Top of Material for this task

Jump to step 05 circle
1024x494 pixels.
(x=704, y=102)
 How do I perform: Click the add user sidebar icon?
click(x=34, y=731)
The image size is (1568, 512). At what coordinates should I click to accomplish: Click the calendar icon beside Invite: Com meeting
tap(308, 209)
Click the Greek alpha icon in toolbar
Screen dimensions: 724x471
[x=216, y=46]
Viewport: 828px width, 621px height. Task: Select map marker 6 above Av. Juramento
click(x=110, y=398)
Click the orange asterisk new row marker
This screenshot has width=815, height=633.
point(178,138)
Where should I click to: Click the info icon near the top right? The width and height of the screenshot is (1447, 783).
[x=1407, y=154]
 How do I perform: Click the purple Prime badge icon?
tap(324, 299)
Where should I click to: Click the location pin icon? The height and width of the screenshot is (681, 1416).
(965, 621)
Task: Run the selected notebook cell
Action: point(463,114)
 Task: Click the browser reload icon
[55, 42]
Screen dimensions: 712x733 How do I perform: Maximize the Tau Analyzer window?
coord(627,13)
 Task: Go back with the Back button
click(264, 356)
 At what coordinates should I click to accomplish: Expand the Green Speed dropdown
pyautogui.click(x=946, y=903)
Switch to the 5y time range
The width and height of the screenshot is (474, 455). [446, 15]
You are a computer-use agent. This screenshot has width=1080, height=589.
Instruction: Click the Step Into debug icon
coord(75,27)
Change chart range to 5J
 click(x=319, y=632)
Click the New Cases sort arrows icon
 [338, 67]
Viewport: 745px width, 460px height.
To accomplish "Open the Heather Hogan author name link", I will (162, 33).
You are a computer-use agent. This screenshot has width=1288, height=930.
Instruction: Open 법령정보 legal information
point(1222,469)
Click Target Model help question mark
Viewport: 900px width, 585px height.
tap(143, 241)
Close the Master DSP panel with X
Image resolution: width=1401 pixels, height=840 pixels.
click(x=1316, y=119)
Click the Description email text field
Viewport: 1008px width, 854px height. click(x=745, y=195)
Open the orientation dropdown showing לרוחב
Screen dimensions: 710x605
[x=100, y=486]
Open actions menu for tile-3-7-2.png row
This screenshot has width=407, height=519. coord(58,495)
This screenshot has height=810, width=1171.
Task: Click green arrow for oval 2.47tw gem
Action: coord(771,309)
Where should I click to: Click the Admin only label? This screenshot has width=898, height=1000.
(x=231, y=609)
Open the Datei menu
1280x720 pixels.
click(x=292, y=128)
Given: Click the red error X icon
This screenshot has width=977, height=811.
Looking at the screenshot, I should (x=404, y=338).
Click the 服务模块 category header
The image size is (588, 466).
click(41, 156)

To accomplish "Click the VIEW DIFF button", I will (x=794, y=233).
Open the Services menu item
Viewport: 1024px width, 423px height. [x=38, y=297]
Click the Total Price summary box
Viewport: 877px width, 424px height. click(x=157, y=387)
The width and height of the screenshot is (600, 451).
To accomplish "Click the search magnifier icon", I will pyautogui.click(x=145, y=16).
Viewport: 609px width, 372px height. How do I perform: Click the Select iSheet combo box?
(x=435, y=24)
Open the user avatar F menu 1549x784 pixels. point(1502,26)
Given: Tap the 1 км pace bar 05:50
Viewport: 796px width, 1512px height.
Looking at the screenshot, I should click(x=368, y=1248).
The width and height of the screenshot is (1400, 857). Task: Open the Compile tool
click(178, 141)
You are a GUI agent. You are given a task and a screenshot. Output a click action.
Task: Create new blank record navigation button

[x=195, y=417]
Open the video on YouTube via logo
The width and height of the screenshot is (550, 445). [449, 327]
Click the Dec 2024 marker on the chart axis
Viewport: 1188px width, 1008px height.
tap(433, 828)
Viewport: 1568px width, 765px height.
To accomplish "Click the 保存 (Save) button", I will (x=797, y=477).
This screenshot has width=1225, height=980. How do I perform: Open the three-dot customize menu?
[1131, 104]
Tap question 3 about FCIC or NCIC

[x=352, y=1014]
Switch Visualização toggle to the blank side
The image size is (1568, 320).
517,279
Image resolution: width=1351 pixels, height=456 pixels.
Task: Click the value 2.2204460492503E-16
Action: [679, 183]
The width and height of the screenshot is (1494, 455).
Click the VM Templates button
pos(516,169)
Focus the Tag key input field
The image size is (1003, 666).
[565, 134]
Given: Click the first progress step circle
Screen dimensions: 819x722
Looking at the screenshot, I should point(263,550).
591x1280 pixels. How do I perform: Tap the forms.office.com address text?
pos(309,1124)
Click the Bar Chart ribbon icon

Bottom of Material for this task

Exactly as written, give the line containing "Given: Click the first progress step circle" and all remaining lines of the records.

● **Answer below**
Given: Click the first progress step circle
Screen dimensions: 819x722
Looking at the screenshot, I should point(263,550).
591x1280 pixels. How do I perform: Tap the forms.office.com address text?
pos(309,1124)
Click the Bar Chart ribbon icon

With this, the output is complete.